Read also: Scientists seek to calm a troubled world hit by fear of new Covid variant

He hinted that the NCDC and partners are working on implementing an enhanced COVID-19 testing exercise in four states to obtain complementary and more detailed information about circulating variants in the country.

Also, COVID-19 rapid diagnostic kits are being distributed for the purpose of improving bi-directional COVID-19 testing, according to Adetifa.

The EG.5 has not been associated with any change in symptoms and has not produced an increase in severity of illness or hospitalisations, according to the NCDC.

It causes symptoms like those seen with other COVID-19 variants, including fever, cough, and shortness of breath, fatigue, muscle aches, headache, and sore throat.


Reiterating that COVID-19 had become a residual health problem, Adetifa explained that it poses a threat to high-risk people such as the elderly; those with underlying chronic illnesses, especially hypertension, and diabetes; those on cancer treatment, organ transplant recipients and those whose immune systems are suppressed for one reason or the other.

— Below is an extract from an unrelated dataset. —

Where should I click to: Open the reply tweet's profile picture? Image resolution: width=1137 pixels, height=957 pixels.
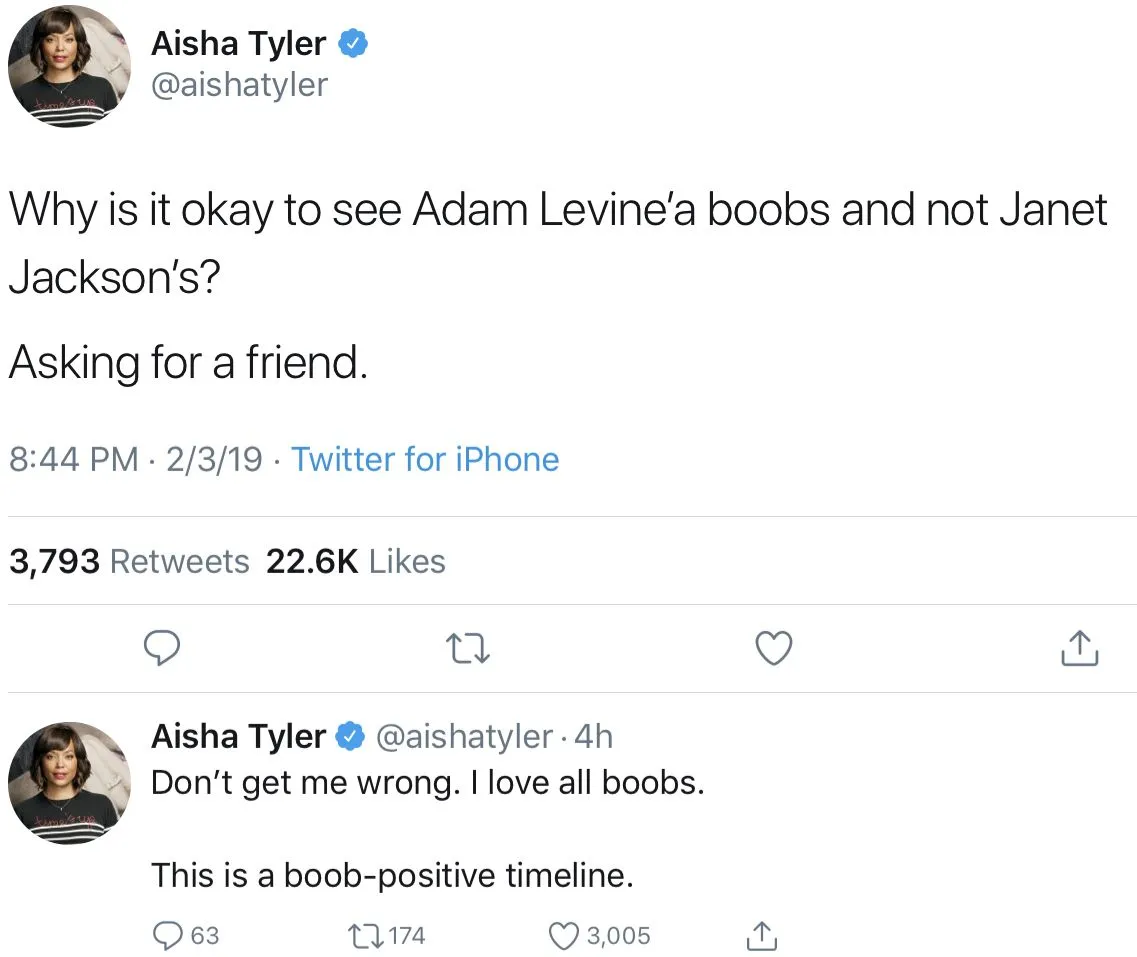pos(69,783)
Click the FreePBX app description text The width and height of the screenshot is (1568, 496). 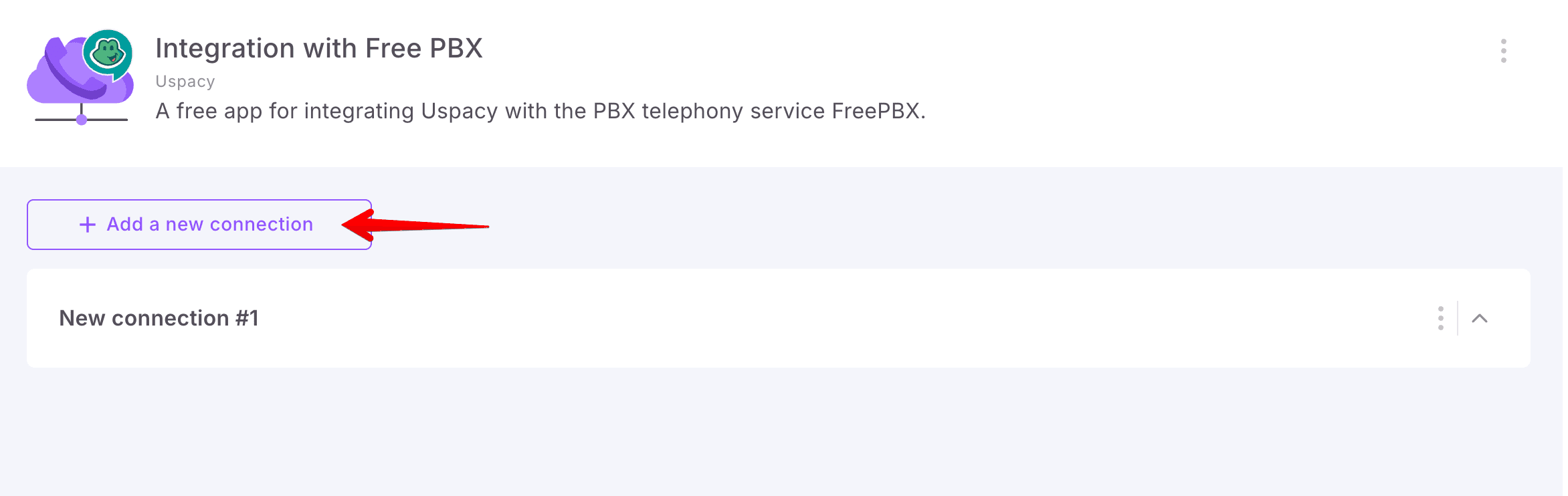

Read also: US, UK other report rise in new ‘Eris’ COVID-19 infection

He urged all to:

Get Tested

All should take test for any feverish illness and respiratory symptoms irrespective of how mild. Prompt testing can help identify cases with a high risk of becoming severely ill and also provides samples for testing that provide information on circulating SARS-CoV-2 variants and disease trends.

Get vaccinated

Ensure you and your loved ones make use of every opportunity the government has provided to get vaccinated against COVID-19. Vaccination protects against severe disease symptoms, hospitalisation and death should you contract the virus.

Practice Good Hygiene

Continue the practice of good hand hygiene by washing hands regularly with soap under running water.

Mask up

Wear a mask if you have flu-like symptoms like coughing, sneezing etc. If you are at risk of severe disease, use a mask in crowded and other high-risk situations.

The NCDC pledged it will keep a tab on situations around the globe, especially in countries where the new variant has been confirmed, and keep Nigerians updated as may be required with scientifically sound and evidence-based information on any changes in the virus and genomics that may threaten public health.